Showing 1-5 of 65 (next | show all)
Irene and Gil’s marriage is crumbling, and their codependency leads them to constantly play mind games with each other. When Irene learns Gil has been reading her diary, she starts making things up to hurt him. She is also an alcoholic. Gil, an artist, works out his anger in portraits of his wife. He is also abusive. Each couple has moments where they try to piece things back together. Their three children are caught in the middle, unsure how to process what is happening around them.

I am a fan of Louise Erdrich’s Love Medicine novels and others set in the indigenous American community. But Shadow Tag, while well crafted, lacks the spark of her best-known work. I found it unbelievably depressing, and had it been a longer book I probably wouldn’t have finished it. ( )
  lauralkeet | Jul 27, 2023 |
She's a talented writer. All characters in this book are fundamentally flawed for reasons beyond their control. I didn't like anyone, even though I understood, a bit, why they acted how they did. I judged everyone pretty heavily, even though hopefully, I will never be in those situations. The end was so melodramatic and stupid that I laughed, surprised. That sounds absolutely horrible considering the content, but c'mon. It just screamed "the author is tired of this book and her characters." Some of the stuff in there was pretty racist towards Native Americans in general. "Native women choose carefully who they have their babies with, considering tribal enrollment"? I don't believe that for a second. Maybe I'll do research and be proven wrong, but seriously. Seriously. ( )
  iszevthere | Jun 21, 2022 |
I've always had difficulty with her books. I found this one easier to read than the others I've tried. I read it for a book group so felt like I had to finish. It's a compelling, complicated story of some truly unlikable and dysfunctional people. ( )
  NanetteLS | Feb 11, 2022 |
This is a powerful book. The main characters have a love/hate relationship and I found the abusive marriage hard to take. I also think that the kids could have been developed a bit more. I did enjoy how the sections of the book kept getting shorter and shorter, so I was expecting some kind of blow-out ending, but I didn't predict the one that happened. Interesting take on artist and their subjects and I really liked the title, [Shadow Tag], and the how references to shadows carried throughout the book: giving the feeling of depth in paintings, standing still at high noon and having no shadow, being caught in the shadows, or lost in the shadow of genius, etc. ( )
  Berly | Dec 13, 2021 |
Whew, this one is darned near a five-star book for me.
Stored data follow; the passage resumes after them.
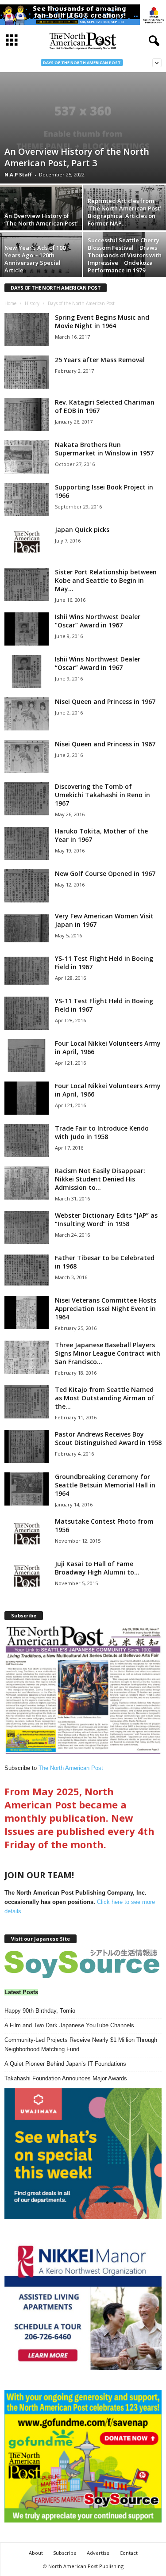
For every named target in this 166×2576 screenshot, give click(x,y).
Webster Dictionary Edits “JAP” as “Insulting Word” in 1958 (106, 1219)
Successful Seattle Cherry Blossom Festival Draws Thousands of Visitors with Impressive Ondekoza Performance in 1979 (125, 255)
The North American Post (71, 1768)
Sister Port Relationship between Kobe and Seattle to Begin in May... (106, 580)
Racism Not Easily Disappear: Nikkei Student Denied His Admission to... (100, 1179)
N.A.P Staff (18, 174)
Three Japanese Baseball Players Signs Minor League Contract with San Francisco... (107, 1353)
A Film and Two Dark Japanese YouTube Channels (69, 2025)
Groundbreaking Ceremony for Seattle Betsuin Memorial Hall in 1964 (105, 1485)
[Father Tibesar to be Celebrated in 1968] (26, 1270)
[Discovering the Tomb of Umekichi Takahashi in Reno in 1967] (26, 798)
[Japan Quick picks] (26, 541)
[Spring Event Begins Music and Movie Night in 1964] (26, 329)
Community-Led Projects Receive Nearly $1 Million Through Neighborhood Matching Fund (80, 2044)
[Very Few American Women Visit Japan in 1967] (26, 928)
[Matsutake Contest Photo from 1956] (26, 1533)
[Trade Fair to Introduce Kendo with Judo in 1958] (26, 1140)
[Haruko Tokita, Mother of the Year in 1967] (26, 843)
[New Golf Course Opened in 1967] (26, 885)
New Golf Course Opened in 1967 (105, 873)
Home (10, 303)
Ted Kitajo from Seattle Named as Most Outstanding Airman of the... (104, 1397)
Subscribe (65, 2552)
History (32, 303)
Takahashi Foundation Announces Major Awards (65, 2078)
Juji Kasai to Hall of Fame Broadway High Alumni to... (97, 1567)
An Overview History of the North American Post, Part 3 (76, 157)
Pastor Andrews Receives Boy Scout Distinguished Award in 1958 (108, 1438)
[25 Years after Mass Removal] (26, 372)
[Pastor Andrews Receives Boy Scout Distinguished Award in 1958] (26, 1446)
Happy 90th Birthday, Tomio (39, 2010)
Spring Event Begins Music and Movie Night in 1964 (102, 321)
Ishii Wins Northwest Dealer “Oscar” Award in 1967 (97, 620)
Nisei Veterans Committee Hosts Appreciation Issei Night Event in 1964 (105, 1308)
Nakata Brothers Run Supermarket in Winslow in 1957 (104, 448)
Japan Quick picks (82, 529)
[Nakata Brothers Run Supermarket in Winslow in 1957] (26, 457)
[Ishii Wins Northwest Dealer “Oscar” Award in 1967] (26, 629)
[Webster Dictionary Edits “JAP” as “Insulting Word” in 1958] (26, 1227)
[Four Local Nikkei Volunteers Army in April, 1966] (26, 1055)
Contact (129, 2552)
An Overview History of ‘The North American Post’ (41, 219)
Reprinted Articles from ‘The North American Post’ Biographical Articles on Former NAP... (124, 212)
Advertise (98, 2552)
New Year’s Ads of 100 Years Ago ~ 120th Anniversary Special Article (35, 259)
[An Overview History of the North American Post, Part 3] (83, 127)
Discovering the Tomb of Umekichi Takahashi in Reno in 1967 (102, 794)
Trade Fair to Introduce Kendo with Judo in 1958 (102, 1132)
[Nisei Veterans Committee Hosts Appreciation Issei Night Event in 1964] (26, 1312)
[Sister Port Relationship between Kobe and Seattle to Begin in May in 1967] (26, 584)
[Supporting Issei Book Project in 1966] (26, 499)
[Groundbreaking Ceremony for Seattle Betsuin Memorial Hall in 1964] (26, 1489)
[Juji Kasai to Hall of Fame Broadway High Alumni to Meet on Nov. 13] (26, 1576)
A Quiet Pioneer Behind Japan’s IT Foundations (65, 2063)
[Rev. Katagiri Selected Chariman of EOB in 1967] (26, 414)
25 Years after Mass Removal (100, 359)
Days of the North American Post (82, 62)
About (36, 2552)
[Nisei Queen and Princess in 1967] (26, 713)
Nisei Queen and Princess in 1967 (105, 701)
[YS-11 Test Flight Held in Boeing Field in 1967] (26, 970)
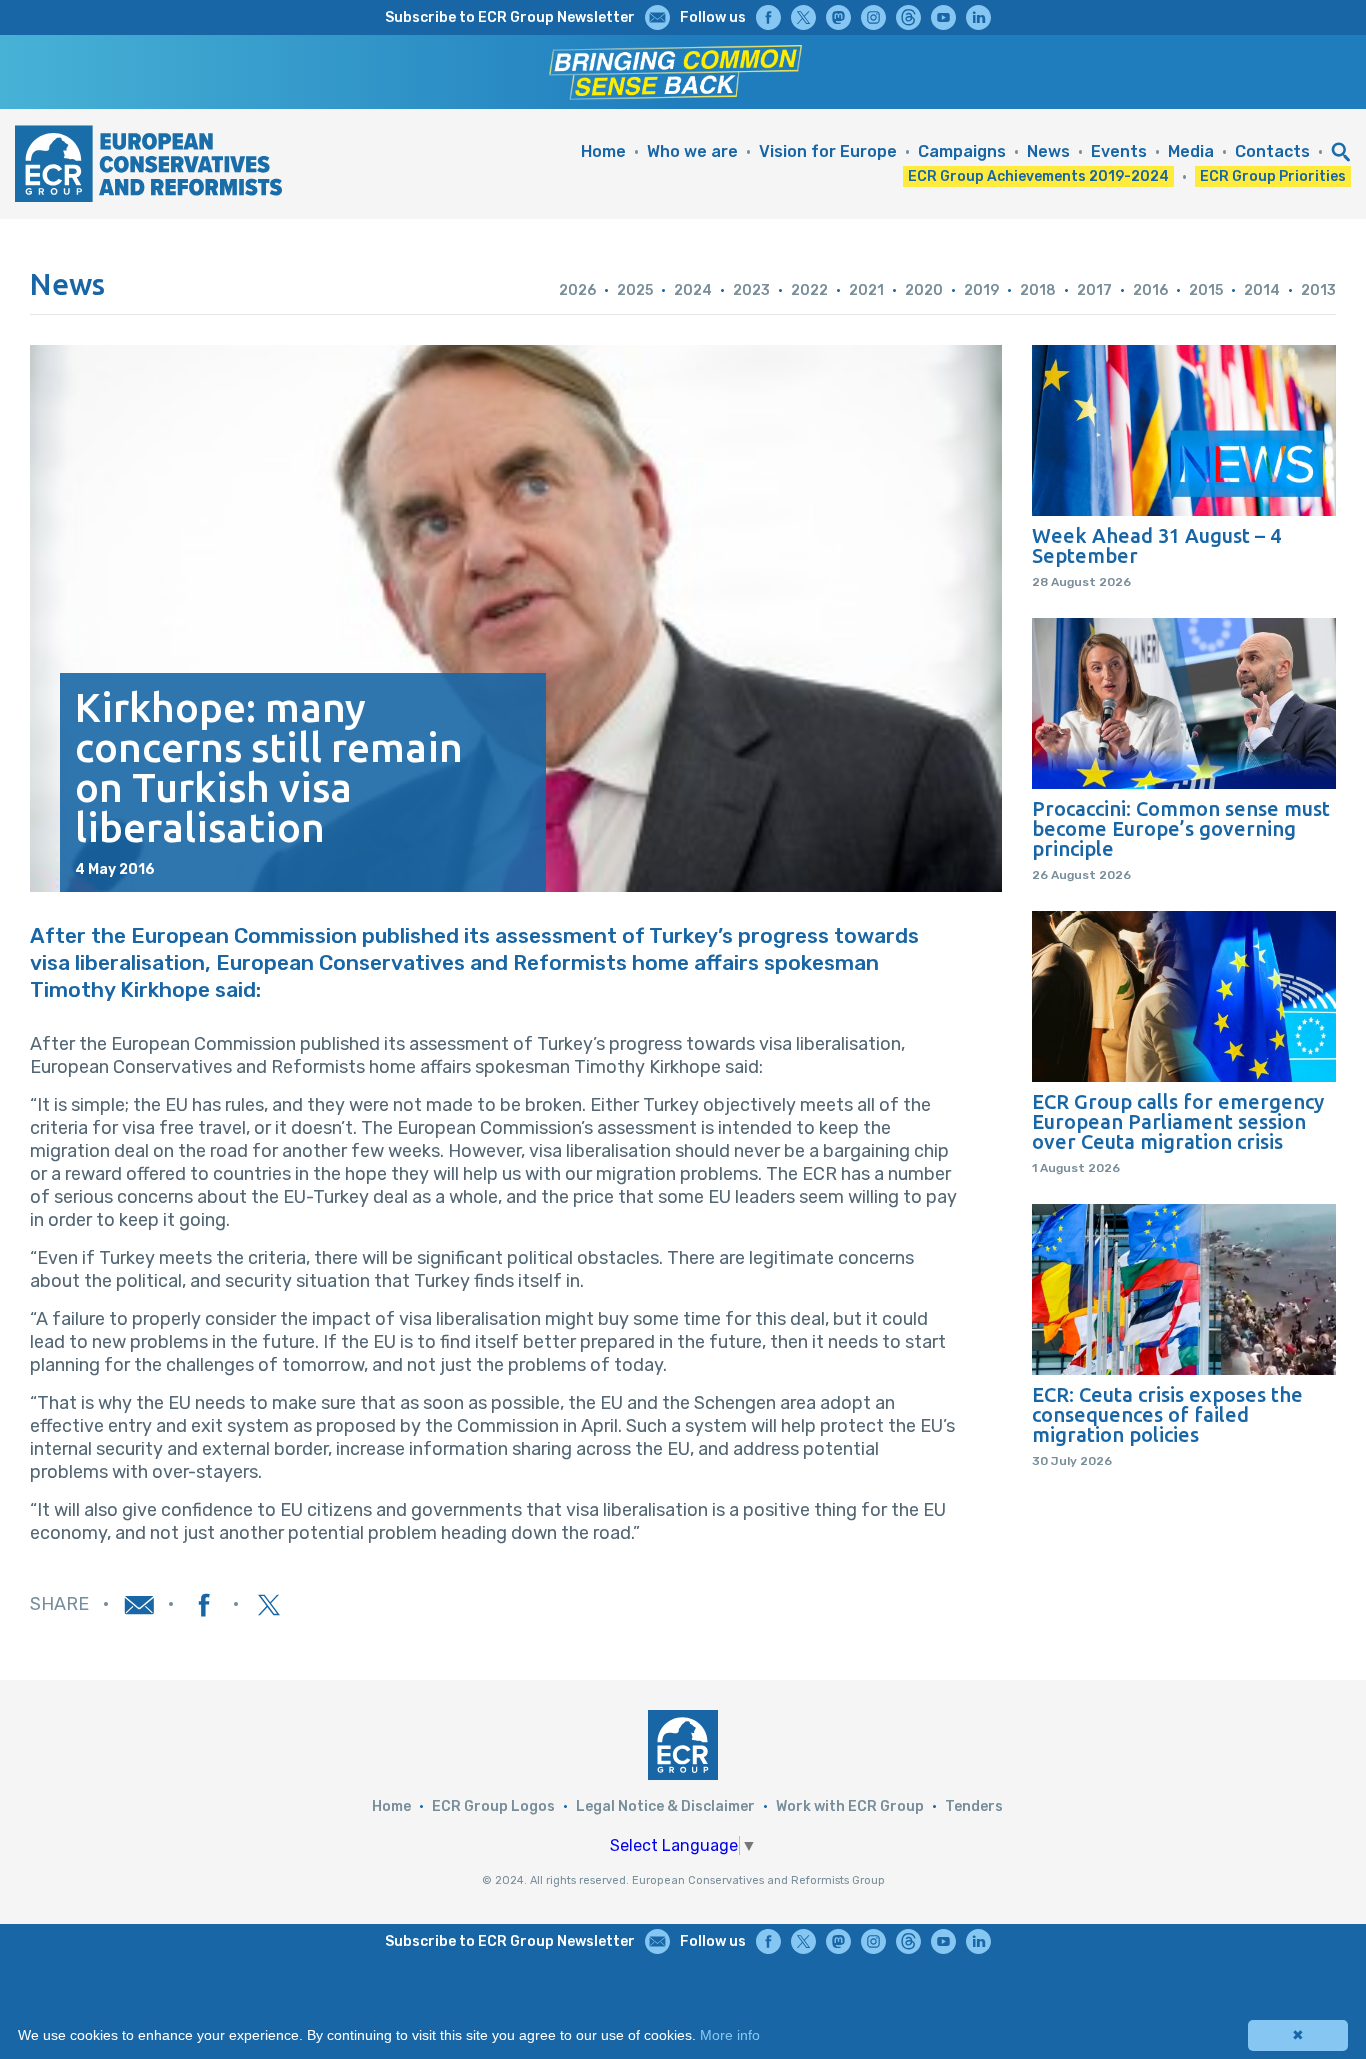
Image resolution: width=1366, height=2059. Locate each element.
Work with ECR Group (850, 1806)
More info (730, 2035)
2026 (577, 290)
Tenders (974, 1806)
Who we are (692, 151)
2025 (635, 290)
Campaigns (962, 151)
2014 (1262, 290)
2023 (751, 290)
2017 (1094, 290)
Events (1119, 151)
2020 (924, 290)
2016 (1150, 290)
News (1048, 151)
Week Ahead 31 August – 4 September (1156, 546)
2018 (1038, 290)
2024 (693, 290)
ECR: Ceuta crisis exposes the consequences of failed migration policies (1167, 1415)
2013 (1318, 290)
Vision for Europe (828, 151)
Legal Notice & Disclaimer (665, 1806)
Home (603, 151)
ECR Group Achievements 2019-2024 (1038, 176)
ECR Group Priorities (1273, 176)
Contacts (1272, 151)
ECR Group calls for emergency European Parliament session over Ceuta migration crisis (1178, 1122)
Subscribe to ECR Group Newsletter (510, 17)
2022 (809, 290)
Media (1191, 151)
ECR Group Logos (493, 1806)
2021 (866, 290)
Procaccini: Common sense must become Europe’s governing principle (1181, 829)
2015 (1206, 290)
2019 (981, 290)
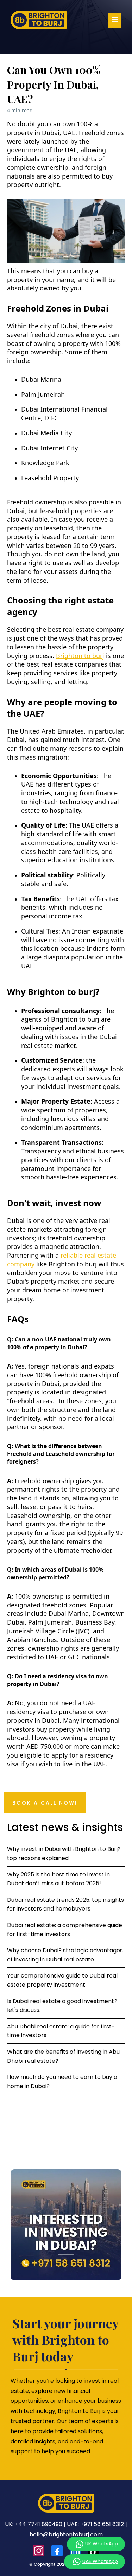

When I started, it and had the feeling that it was going to be a sort of torrid diary-entry type book, I sort of groaned internally, but there turned out to be very little of that (and some of it quite good).

I don't have a personal basis for understanding how some of the characters in the book behave, though I've read this sort of account enough times by now to understand that people do behave in the, to me, bizarre, irrational, wild ways they behave.

Books that center on artists, as this one does in part, pretty routinely interest me.

It wasn't much of a struggle to connect this book to books like Lessing's much longer, less enjoyable The Golden Notebook and, oddly, Wallace's Infinite Jest (lots of weird parallels between the two -- a genius otter-like kid, dispomaniac parents, a volatile father whose volatility leads to a dire outcome, an essentially post-modern treatment complete with blurring of boundaries between kitsch and art, sky and water motifs, and probably more that I thought of while falling asleep last night and have since forgotten).

I read this one pretty quickly -- the first 66 pages in one evening and the remaining 185 or so on a missed-bedtime second evening because I was so into the book. Sometimes I do this because I just want to get through a book that isn't very appealing to me, but in this case, both the story and the prose kept me going. Because I read it in a hurry, I know I missed a lot of nuance in how the historic references and the bits about art interwove with themes in the modern day setting. The book surely merits a later, more careful, reading.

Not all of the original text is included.